Plus tôt mardi, le président biélorusse a estimé que la rébellion était le résultat d’une mauvaise gestion des rivalités entre Wagner et l’armée russe qui n’ont cessé de croître ces derniers mois. « La situation nous a échappé, puis nous avons pensé que cela se résoudrait, mais cela ne s’est pas résolu », a déclaré Loukachenko à des journalistes. « Il n’y a pas de héros dans cette histoire », a-t-il déploré, qualifiant de « douloureuse » cette séquence. « Ma position (est la suivante) : si la Russie s’effondre, nous resterons sous les décombres, nous mourrons tous », a encore dit A. Loukachenko pour justifier l’aide qu’il a proposée, selon Moscou, au Kremlin, pour régler la crise avec Wagner.

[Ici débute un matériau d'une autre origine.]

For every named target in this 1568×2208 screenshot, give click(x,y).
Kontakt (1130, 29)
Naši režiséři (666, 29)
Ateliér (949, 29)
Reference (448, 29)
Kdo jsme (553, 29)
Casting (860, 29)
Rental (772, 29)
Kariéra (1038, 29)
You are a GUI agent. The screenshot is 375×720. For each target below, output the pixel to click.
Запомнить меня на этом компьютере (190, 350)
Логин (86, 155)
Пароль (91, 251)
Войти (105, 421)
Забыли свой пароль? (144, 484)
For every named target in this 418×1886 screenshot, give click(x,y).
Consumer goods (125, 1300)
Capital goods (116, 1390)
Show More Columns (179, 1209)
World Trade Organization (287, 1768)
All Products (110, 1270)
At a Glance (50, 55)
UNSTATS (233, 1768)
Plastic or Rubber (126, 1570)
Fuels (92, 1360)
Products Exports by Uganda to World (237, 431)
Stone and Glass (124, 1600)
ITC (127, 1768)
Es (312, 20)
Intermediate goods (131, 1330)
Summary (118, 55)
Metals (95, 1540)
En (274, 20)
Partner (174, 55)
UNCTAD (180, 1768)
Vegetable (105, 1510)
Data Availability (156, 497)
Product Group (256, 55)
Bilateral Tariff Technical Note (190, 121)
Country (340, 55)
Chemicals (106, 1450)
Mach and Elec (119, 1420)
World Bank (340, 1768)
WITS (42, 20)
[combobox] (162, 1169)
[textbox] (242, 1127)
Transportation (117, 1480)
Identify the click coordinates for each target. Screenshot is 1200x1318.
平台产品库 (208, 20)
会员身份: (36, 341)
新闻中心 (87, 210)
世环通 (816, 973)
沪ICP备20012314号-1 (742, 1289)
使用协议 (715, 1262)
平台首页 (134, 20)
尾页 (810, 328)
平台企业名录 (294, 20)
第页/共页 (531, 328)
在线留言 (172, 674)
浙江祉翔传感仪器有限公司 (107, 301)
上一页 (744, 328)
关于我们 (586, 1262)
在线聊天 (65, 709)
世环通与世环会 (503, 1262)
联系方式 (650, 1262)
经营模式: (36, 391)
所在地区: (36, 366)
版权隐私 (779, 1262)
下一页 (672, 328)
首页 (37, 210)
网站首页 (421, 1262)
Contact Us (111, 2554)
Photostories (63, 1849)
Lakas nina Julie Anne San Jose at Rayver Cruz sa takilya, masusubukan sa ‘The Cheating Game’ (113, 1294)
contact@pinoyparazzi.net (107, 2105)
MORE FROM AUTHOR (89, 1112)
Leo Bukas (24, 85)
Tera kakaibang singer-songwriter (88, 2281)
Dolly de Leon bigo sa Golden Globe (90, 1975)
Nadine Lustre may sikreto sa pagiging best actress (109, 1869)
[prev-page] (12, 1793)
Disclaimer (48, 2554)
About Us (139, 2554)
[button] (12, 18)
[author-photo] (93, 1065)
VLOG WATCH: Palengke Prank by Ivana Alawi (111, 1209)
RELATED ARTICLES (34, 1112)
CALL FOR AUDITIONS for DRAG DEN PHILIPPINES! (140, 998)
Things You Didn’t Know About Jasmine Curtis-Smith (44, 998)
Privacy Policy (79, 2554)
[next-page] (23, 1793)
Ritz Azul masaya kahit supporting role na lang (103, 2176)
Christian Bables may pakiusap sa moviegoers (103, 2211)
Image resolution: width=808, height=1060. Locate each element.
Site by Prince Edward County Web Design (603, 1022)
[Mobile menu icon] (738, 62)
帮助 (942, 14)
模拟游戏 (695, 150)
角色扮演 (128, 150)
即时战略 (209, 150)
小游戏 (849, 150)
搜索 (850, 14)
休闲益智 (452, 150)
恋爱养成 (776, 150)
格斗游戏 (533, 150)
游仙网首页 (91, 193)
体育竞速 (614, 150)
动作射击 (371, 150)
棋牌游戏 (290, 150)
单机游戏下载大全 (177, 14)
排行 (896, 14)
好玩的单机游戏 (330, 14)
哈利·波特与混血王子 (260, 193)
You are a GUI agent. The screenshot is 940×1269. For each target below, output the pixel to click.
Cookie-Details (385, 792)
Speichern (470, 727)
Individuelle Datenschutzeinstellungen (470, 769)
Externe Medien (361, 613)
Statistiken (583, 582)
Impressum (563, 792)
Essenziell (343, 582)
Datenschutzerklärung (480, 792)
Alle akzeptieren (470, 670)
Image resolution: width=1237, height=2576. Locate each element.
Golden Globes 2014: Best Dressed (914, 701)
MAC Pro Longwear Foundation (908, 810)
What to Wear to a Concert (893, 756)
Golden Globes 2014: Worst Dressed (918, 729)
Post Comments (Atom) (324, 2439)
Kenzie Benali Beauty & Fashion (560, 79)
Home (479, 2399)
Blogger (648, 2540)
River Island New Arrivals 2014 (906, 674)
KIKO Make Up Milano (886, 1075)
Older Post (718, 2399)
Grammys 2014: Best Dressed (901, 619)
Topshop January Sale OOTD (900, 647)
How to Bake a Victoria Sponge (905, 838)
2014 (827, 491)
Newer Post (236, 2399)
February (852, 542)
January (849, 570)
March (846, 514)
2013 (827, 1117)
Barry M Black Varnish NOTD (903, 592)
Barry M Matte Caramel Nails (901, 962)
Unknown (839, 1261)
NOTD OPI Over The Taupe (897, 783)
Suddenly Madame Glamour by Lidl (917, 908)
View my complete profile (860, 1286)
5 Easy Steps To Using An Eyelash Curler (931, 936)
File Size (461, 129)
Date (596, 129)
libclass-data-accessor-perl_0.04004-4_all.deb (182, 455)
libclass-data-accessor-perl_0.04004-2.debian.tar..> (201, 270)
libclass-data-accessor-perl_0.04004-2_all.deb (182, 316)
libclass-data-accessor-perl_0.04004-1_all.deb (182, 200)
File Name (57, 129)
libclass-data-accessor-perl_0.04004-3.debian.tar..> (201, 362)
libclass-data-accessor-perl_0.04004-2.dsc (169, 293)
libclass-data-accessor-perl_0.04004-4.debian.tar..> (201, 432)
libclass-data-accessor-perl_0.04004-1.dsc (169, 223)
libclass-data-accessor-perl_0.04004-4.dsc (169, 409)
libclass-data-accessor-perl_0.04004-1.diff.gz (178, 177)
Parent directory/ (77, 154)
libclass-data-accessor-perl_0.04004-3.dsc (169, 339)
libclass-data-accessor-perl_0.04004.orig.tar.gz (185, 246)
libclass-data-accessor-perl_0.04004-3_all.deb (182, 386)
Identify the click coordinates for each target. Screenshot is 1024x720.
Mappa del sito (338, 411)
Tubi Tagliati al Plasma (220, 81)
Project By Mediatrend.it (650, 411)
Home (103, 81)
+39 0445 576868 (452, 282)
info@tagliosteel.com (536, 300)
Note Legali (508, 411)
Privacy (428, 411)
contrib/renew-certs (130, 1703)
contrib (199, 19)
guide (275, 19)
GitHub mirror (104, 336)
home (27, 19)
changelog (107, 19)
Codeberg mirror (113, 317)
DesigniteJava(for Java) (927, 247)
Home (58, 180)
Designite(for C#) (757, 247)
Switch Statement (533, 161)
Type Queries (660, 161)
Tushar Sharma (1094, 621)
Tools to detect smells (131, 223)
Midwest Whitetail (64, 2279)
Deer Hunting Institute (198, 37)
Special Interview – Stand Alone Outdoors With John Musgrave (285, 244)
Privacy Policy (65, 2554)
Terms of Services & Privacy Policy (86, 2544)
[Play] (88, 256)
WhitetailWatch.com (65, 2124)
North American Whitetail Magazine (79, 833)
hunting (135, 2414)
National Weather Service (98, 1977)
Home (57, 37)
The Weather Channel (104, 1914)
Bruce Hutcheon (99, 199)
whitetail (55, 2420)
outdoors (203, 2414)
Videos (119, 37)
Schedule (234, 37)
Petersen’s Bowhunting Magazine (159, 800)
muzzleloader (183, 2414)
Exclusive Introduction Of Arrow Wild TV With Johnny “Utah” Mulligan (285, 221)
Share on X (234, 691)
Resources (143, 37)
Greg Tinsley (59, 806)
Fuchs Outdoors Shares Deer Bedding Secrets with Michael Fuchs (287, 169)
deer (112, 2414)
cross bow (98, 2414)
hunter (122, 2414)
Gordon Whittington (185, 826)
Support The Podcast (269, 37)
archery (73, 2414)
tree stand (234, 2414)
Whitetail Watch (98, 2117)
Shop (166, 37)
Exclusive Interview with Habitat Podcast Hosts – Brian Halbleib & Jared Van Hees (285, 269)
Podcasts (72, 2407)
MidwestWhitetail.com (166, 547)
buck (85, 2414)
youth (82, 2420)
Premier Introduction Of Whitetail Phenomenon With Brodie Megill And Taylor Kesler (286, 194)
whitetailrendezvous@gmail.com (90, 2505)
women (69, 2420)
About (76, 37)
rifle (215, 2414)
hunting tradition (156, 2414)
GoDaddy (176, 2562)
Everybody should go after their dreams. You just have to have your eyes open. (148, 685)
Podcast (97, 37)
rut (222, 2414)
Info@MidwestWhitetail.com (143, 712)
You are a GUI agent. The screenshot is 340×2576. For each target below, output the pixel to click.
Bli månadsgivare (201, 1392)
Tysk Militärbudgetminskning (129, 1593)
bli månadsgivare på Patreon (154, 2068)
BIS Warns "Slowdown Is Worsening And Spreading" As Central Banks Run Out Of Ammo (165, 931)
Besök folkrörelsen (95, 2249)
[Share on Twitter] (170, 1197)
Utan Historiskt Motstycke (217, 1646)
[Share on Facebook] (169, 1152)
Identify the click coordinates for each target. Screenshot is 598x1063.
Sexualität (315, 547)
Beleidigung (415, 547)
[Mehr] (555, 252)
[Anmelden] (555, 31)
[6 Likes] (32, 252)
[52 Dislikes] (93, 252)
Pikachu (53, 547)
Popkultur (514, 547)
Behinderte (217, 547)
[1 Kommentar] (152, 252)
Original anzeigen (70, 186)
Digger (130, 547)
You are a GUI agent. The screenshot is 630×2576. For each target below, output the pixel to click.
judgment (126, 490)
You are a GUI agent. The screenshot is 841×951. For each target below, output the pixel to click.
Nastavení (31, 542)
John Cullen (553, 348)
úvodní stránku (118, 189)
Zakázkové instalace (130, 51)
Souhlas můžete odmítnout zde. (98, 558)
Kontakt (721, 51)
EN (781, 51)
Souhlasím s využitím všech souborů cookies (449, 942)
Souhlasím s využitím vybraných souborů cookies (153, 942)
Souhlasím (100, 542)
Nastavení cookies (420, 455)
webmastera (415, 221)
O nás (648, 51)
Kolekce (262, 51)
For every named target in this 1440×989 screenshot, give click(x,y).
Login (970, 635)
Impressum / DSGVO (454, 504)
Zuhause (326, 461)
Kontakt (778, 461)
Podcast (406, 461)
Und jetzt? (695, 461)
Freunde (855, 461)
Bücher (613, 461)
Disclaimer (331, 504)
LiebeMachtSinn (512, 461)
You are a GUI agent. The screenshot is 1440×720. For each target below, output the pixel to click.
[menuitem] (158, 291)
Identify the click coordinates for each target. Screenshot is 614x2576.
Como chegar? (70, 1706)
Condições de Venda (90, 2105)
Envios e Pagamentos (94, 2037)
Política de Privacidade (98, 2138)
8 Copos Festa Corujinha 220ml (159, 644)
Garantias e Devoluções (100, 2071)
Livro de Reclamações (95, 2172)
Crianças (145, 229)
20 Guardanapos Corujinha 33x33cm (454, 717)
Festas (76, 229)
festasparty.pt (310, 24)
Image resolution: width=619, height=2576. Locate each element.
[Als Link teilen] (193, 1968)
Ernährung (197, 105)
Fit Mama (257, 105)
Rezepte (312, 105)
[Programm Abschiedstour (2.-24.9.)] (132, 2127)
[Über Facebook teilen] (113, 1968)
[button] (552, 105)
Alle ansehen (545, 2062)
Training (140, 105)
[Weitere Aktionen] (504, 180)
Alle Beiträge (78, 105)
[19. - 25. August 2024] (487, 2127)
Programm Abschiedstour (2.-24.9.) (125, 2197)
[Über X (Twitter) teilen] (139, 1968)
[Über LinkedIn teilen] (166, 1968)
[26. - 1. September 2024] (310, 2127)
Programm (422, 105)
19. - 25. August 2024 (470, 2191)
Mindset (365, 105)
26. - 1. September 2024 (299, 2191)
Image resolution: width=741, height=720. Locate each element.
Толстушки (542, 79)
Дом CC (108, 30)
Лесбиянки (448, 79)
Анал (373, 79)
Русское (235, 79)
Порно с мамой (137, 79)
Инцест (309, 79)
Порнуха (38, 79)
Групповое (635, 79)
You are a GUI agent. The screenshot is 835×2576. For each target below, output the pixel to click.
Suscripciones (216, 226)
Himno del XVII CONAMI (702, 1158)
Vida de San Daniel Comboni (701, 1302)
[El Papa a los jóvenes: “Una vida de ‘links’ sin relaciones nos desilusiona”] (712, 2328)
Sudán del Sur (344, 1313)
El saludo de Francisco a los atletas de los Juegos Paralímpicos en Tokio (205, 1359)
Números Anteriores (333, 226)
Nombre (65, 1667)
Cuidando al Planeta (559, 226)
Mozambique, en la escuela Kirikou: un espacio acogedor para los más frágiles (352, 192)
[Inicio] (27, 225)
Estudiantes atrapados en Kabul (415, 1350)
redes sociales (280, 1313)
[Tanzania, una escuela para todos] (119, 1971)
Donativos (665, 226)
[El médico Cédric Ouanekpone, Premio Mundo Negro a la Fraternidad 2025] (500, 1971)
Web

Le président biélorusse a également indiqué qu’il avait ordonné à son armée de se tenir « prête au combat » après l’éruption de la rébellion du groupe paramilitaire Wagner en Russie.

Signe en tout cas qu’un accord semble bien avoir été trouvé entreE. Prigojine et le Kremlin, les services de sécurité (FSB) ont annoncé mardi l’abandon des poursuites contre Wagner pour « mutinerie armée ». Il a été établi que les participants à la rébellion « ont mis fin à leurs actions visant directement à commettre un crime », a indiqué un communiqué du FSB. Compte tenu de ce fait et d’« autres circonstances » non précisées, « l’abandon des poursuites a été décidé », a ajouté la même source.

Le ministère russe de la Défense a affirmé mardi que « des préparatifs sont en cours pour le transfert des équipements militaires lourds de Wagner aux unités actives des forces armées » régulières. Une telle mesure reviendrait à neutraliser dans les faits le groupe Wagner, dont le dirigeant affirme pourtant avoir lancé sa révolte pour « sauver » cette organisation menacée d’être absorbée par l’armée le 1ᵉʳ juillet.

Par ailleurs, les États-Unis vont prendre de nouvelles « mesures » cette semaine contre les activités du groupe de mercenaires Wagner en Afrique, a annoncé mardi 27 juin Matthew Miller, porte-parole du département d’État. « Vous allez voir les États-Unis prendre des mesures supplémentaires » contre le groupe Wagner afin qu’il rende des comptes pour ses activités « de destruction » en Afrique, a-t-il affirmé à la presse.